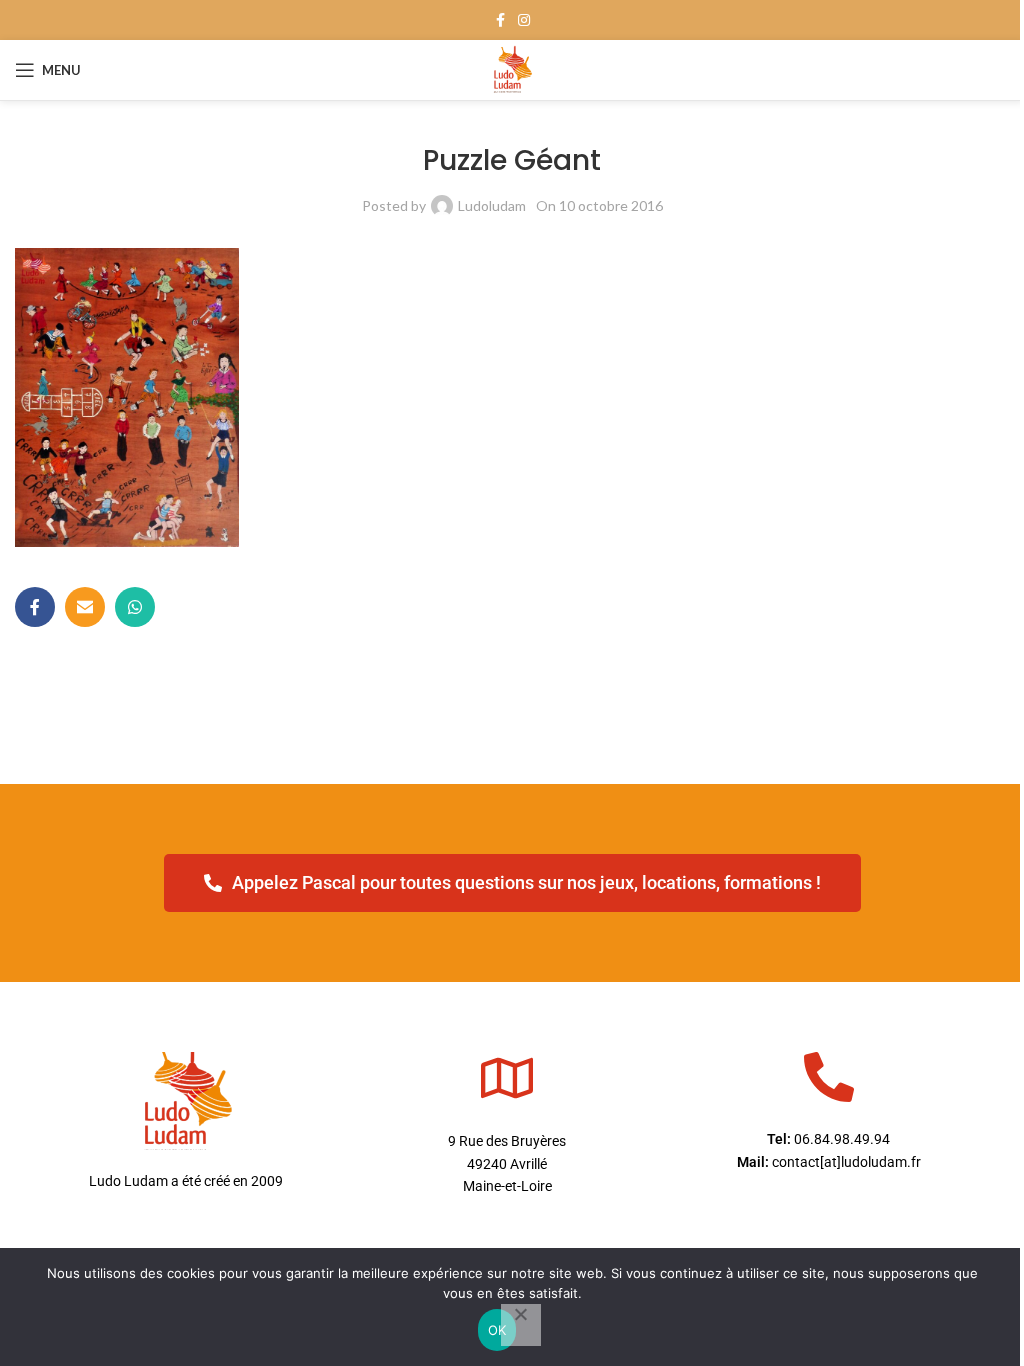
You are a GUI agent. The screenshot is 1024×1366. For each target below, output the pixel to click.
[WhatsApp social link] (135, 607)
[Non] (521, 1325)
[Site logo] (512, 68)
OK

━━━━━━

The whole listing above must be set down again exactly, but without its images.

**Written response:**
You are a GUI agent. The screenshot is 1024×1366. For each target below, output the pixel to click.
[WhatsApp social link] (135, 607)
[Non] (521, 1325)
[Site logo] (512, 68)
OK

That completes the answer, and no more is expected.